### Task requirements
(1) According to the Metal API reference, what does the signaled_value method of a shared event return?
(2) Extend the Metal API reference beyond its final line.

** begin Text excerpt **

GPU image data. wraps id<MTLTexture>.

method signature semantics
width (&self) -> usize width in pixels
height (&self) -> usize height in pixels
depth (&self) -> usize depth (3D textures)
pixel_format (&self) -> usize MTLPixelFormat value
replace_region unsafe (&self, region, mipmap, data, bytes_per_row) write data to region
get_bytes unsafe (&self, data, bytes_per_row, region, mipmap) read data from region

apple mapping

method ObjC
width [texture width]
height [texture height]
depth [texture depth]
pixel_format [texture pixelFormat]
replace_region [texture replaceRegion:mipmapLevel:withBytes:bytesPerRow:]
get_bytes [texture getBytes:bytesPerRow:fromRegion:mipmapLevel:]

synchronization

fence

GPU work tracking within a single command buffer.

method signature semantics
as_raw (&self) -> ObjcId raw pointer for encoder fence ops

event

synchronization between command buffers on same device.

method signature semantics
as_raw (&self) -> ObjcId raw pointer for command buffer signal/wait

shared event

CPU/GPU synchronization with monotonic counter.

method signature semantics
signaled_value (&self) -> u64 current signaled counter value
as_raw (&self) -> ObjcId raw pointer

conversion

fp16<->f32 via inline NEON assembly (aarch64) with software fallback.

function signature semantics
fp16_to_f32 (u16) -> f32 single half -> single precision
f32_to_fp16 (f32) -> u16 single -> half precision
cast_f16_f32 (&mut [f32], &[u16]) bulk half -> single (32/iter, 4x unrolled NEON)
cast_f32_f16 (&mut [u16], &[f32]) bulk single -> half (32/iter, 4x unrolled NEON)

tail: 8/iter NEON, then scalar fallback.

autorelease pool

autorelease_pool(|| {
    // autoreleased ObjC objects valid here
})

required when using unretained/autoreleased command buffer and encoder variants.

** end Text excerpt **
** begin Data shown **

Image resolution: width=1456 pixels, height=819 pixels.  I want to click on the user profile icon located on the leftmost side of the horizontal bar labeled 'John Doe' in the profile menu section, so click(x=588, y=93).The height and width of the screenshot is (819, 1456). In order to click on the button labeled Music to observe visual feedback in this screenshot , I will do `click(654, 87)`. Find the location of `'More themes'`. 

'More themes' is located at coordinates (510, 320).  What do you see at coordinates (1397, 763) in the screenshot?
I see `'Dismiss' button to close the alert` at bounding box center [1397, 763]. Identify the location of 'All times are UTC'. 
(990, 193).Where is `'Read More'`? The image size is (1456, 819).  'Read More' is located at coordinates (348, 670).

** end Data shown **

### Answers to the exercises
(1) It returns the current signaled counter value as a u64.

(2)
errors

DeviceNotFound              no Metal GPU available
BufferCreationFailed(String) buffer allocation failed
LibraryCompilationFailed(String) MSL compilation error
FunctionNotFound(String)    shader function not in library
PipelineCreationFailed(String) pipeline creation error
CommandBufferError(String)  command buffer execution error
EncoderCreationFailed       encoder creation failed
QueueCreationFailed         command queue creation failed
TextureCreationFailed(String) texture creation failed
Io(io::Error)               filesystem error

execution model

  • one pipeline = one compiled shader function
  • command buffers submitted atomically via commit
  • GPU executes command buffers in order per queue
  • multiple queues enable concurrent GPU work
  • shared buffers need no synchronization between command buffer boundaries
  • private buffers need blit encoder for CPU data transfer
  • dispatch_threads handles non-uniform grids automatically
  • dispatch_threadgroups requires manual grid division
  • Dispatch bypasses objc_msgSend for hot-loop performance

driver stack

aruminium crate (objc_msgSend FFI + IMP resolution)
  -> Metal.framework (linked at build time)
    -> GPU driver
      -> GPU hardware

Metal.framework is public. linked via #[link(name = "Metal", kind = "framework")]. core path: objc_msgSend with transmuted function pointers. hot path: pre-resolved IMP via class_getMethodImplementation.

render pipeline

raster path. mirrors compute: RenderPipelinePipeline, RenderEncoderEncoder.

shaders -> RenderPipeline -> RenderPassDescriptor -> RenderEncoder -> draw -> end

RenderPipeline

wraps id<MTLRenderPipelineState>.

method signature semantics
color_attachments (&self) -> usize number of color attachments
sample_count (&self) -> u32 MSAA sample count (1 = no MSAA)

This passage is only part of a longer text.